I was wondering if there is a good place to get Fonts for OS X. Any suggestions? Thanks.


----------



## martinatkinson (Mar 18, 2002)

Hello!

Stop by http://macfonts.com/ and check out their links to tons of sites with Mac fonts.  These should work in both OS 9 and OS X.

Have a great day!

Albert


----------



## rinse (Apr 27, 2002)

go to www.fontalicious.com it is the best free font place anywhere.


----------



## martinatkinson (Apr 27, 2002)

Hello!

Can anyone recommend a program that can transform PC fonts to Mac fonts and vise versa?  I remember seeing something somewhere but can not find anything...

Thanks!

Have a great day!

Albert


----------



## wdw_ (Apr 27, 2002)

My favorite font site is http://www.eliteentertainment.net/famousfonts/. These fonts are for windows, but you can use this to convert them to mac:
http://www.versiontracker.com/moreinfo.fcgi?id=4632&db=mac


----------



## bobw (May 2, 2002)

Try TransType for converting fonts.


----------



## macguy17 (May 5, 2002)

I agree, fontalicious is your best bet.
-macguy


----------



## BrianMalcolm (May 15, 2002)

anything from www.chankarmy.com is worth your time...

if you're lookin' for fonts for clientwork or are just lookin' to drool, http://www.t26font.com is also worth your time/effort/money (and they have student discounts)


----------



## rinse (May 16, 2002)

Ahhh... t26. 

They have some cool stuff.
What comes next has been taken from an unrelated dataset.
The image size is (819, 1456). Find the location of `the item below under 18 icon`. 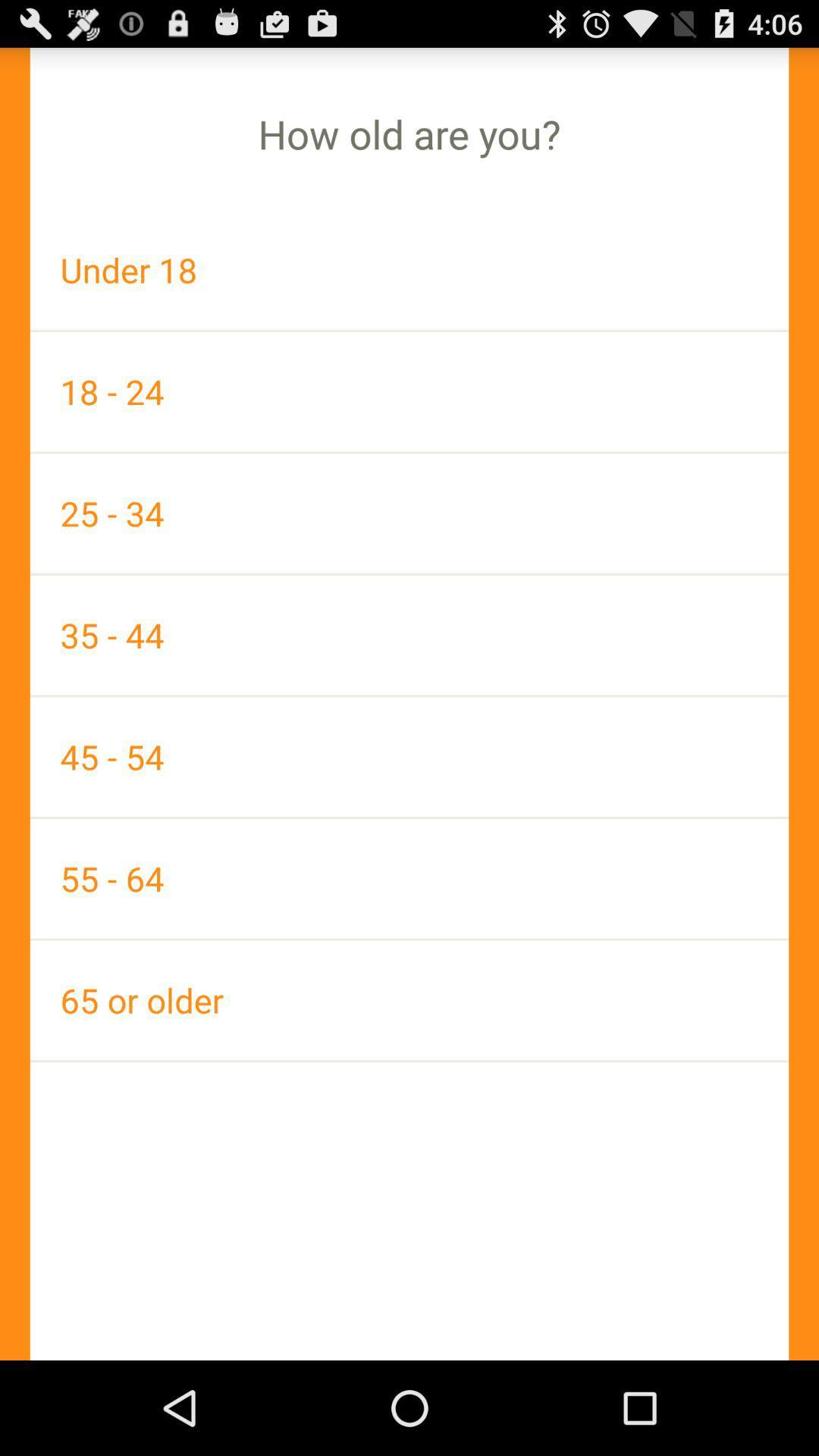

the item below under 18 icon is located at coordinates (410, 391).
What a crazy company, you know they don't wear shoes at work, right?

Carlos Segura is one mofo with a lock on style. His companies make some cool ass stuff.... for another one, check out www.5inch.com ... the coolest blank CDs you'll ever see!


----------



## BrianMalcolm (May 16, 2002)

haha i've already spent over 300 dollars there... for all you segura newbies, here's his empire:

*SEGURA INC.*
http://www.segura-inc.com

*SEGURA INTERACTIVE*
http://www.segurainteractive.com

*T26 FONT FOUNDRY*
http://www.t26.com

*5INCH*
http://www.5inch.com

*THICKFACE RECORDS*
http://www.t26.com/thickface


----------